Since the results of a multivariate analysis could not be compared to the univariate analyses, residuals from this model were compared between the counties with the most complete datasets:
Impulse response was analysed to understand the impact of a given county's number of cases on the other counties case counts. This is a very interesting study given that there is some regular migration between counties that may cause certain groups of counties to trend together:
Future planned updates to the app include:
- Addition of multivariate models, forecasts from a number of models, error cones on forecasts, MSE & RMSE, and a county location map to demonstrate where a selected county is in the state.

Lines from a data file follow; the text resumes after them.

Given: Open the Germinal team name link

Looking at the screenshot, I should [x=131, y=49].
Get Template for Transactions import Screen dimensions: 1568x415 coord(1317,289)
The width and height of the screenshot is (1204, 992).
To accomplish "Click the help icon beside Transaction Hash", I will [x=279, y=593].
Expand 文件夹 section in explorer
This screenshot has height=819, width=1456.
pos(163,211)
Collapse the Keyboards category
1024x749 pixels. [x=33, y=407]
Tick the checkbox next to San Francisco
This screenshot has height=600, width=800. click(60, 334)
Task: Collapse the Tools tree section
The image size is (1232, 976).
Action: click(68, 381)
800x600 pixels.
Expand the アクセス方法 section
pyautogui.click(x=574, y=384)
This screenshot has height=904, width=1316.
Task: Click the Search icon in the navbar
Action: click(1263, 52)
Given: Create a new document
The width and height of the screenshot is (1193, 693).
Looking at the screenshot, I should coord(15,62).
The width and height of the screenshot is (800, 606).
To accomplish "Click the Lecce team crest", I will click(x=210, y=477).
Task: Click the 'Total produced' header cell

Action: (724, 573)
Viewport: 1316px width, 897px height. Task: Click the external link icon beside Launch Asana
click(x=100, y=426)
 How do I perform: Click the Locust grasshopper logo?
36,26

- Optimization of the LSTM & VECM Models' tuning
- Fixing the bug of the non-responsive svg plots to enable better small screen viewing
- Investigating further parameters such as: Per capita cases, deaths and administered tests, and deaths as a percentage of cases.
SARIMA, LSTM, and VECM Machine learning models were used to model the change in Covid-19 cases and deaths over time in every Texas County. A full stack, interactive, web application was created and deployed in the cloud to allow users to visualize at the projections/forecasts from these models at the county level. National, State and Local govenrments may use this data to create pro-active policy measures. Inidviduals may use this data to gauge the risk in a county they or someone they know may live in or travel to.
All models were based on data up to 10/3/2020. Source data for cases/deaths/mobility were then downloaded and updated in Heroku database up to 10/18/2020 to see how projections compared.